The Ocean Breeze Dairy has been operated by the producer Jarrid Bordessa, a fifth-generation dairy operator, since 2003. In those last 16 years, his business model has shifted to grass-fed, certified organic milk production, and he is the right place to do just that. The Valley Ford dairy covers 310 acres of coastal grassland and over 4,500 feet of perennial stream.
In the 2018 annual newsletter, we shared an article about Ocean Breeze Dairy, their distributor, Organic Valley, the Carbon Cycle Institute and the RCD developed a Carbon Farm Plan for the property, identifying opportunities to increase carbon sequestration and reduce greenhouse gas emissions. In 2018, the RCD was successful in securing a California Department of Food and Agriculture (CDFA) Healthy Soils Program Demonstration Project to implement two of the practices identified in the plan and to engage with local farmers and ranchers through public workshops.
The two practices being implemented are the application of compost and the restoration of riparian habitat along lower Ebabias Creek, the primary tributary of Americano Creek, whose watershed estuary, the Estero Americano, drains into Bodega Bay and the Gulf of the Farallones National Marine Sanctuary.

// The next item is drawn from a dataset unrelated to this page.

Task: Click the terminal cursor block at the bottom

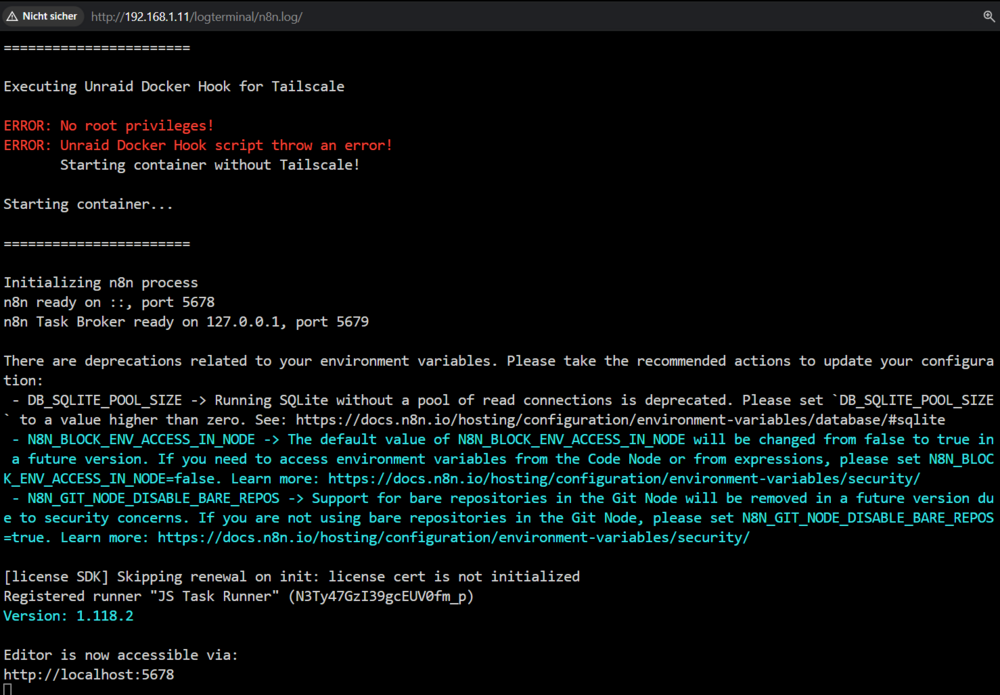Action: [8, 690]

Considered one of California’s most unique coastal wetland types, the Estero Americano contains a diverse assemblage of wetland communities and estuarine habitats.
Ebabias Creek is recognized as the only potentially restorable freshwater habitat for steelhead trout in the Estero Americano watershed, whose upper reaches are believed to still support resident trout. Despite its significance to the watershed, and the relatively intact riparian corridor in its upper reaches, lower Ebabias Creek has seen significant impacts from livestock operations in this agricultural watershed. Much of its lower sections lack protection from cattle, leading to minimal riparian vegetation and water quality impacts.

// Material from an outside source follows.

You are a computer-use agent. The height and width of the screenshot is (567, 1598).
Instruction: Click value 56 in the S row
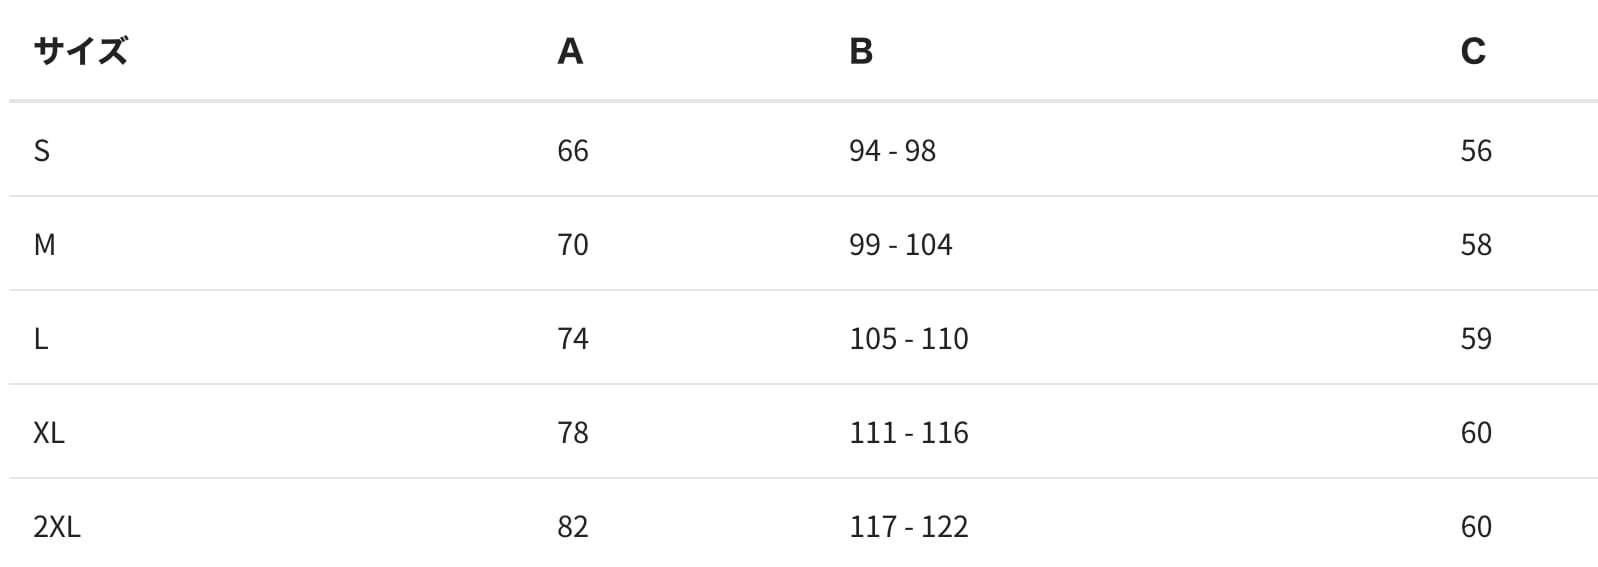(x=1476, y=150)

By excluding livestock and restoring riparian cover through this priority reach in the initial phase of its restoration, the project will work to protect the streambed, shade the stream corridor, and maintain low water temperatures for salmonids and other sensitive riparian species, such as endangered red-legged frogs (Rana aurora draytonii), endangered California freshwater shrimp (Syncaris pacifica), the vulnerable northwestern pond turtles (Clemmys marmorata marmorata).
In addition to its habitat for aquatic species, the Estero Americano is at the heart of the Pacific Flyway and supports a very large and diverse winter and migratory bird community. The Estero was identified in the Southern Pacific Shorebird Conservation Plan (Hickey et al., 2003) as one of only two “wetlands of importance” for migratory shorebirds and waterfowl in Sonoma County. The plan identified 62 species of water-associated birds that regularly use the estuary and its lower tributary riparian areas. Restoration of these riparian corridors, with the food sources and roosting opportunities they provide, is essential in supporting these bird migrations.
The CDFA Healthy Soils Program project has served as an important first phase in the restoration of lower Ebabias Creek and we recently received notice from the State Coastal Conservancy (SCC) Proposition 1 grant application program that our proposal has been funded, with work to begin in February 2020.
The additional SCC funding assures that the planting will be maintained and monitored, as we seek to achieve at least an 80% survival rate of the 600 trees and shrubs to be installed. Ocean Breeze Dairy will be responsible for maintaining the exclusion fence and complying with terms of the riparian grazing plan stipulated in a detailed landowner agreement, which will allow the riparian area to be flash-grazed in early summer as needed for weed control (plants will be protected by sturdy browse protectors). Beyond the three-year maintenance period, the landowner will be responsible for maintaining the habitat values of the restoration area for a 25-year period, which will include maintaining the exclusion fence and ensuring cattle do not access the riparian area.
The project has been developed in close collaboration with Conservation Corps North Bay (CCNB) and Point Blue’s Students and Teachers Restoring A Watershed (STRAW) Program as implementing partners, with local NRCS staff as a funding partner, and with Organic Valley as an outreach partner. The STRAW Program works with local schools and teachers, first conducting classroom visits to discuss the projects’ conservation values and overall conservation principles, then organizing field days with elementary school classes to conduct hands-on restoration work. Teachers participating in the program are provided annual training events and given resources and technical support to integrate watershed science into their classroom year-round. An estimated 14 classrooms, consisting of 14 teachers, 350 kids, and 60 parent volunteers, will participate, along with 10 interns from Point Blue’s internship program.
While implementation will result in some GHG emissions from vehicle use to and from the project site, these impacts will be offset by the carbon sequestration benefits to riparian restoration. Long-term sequestration will be assured through a landowner agreement which states that the habitat values of the riparian corridor must be maintained for a 25-year period, allowing the riparian vegetation to continue to mature. Carbon sequestration approximations for riparian plantings, as calculated through the USDA COMET-Planner, estimates that a 2-acre riparian buffer planting sequesters approximately 4 metric tons CO2 equivalent per year.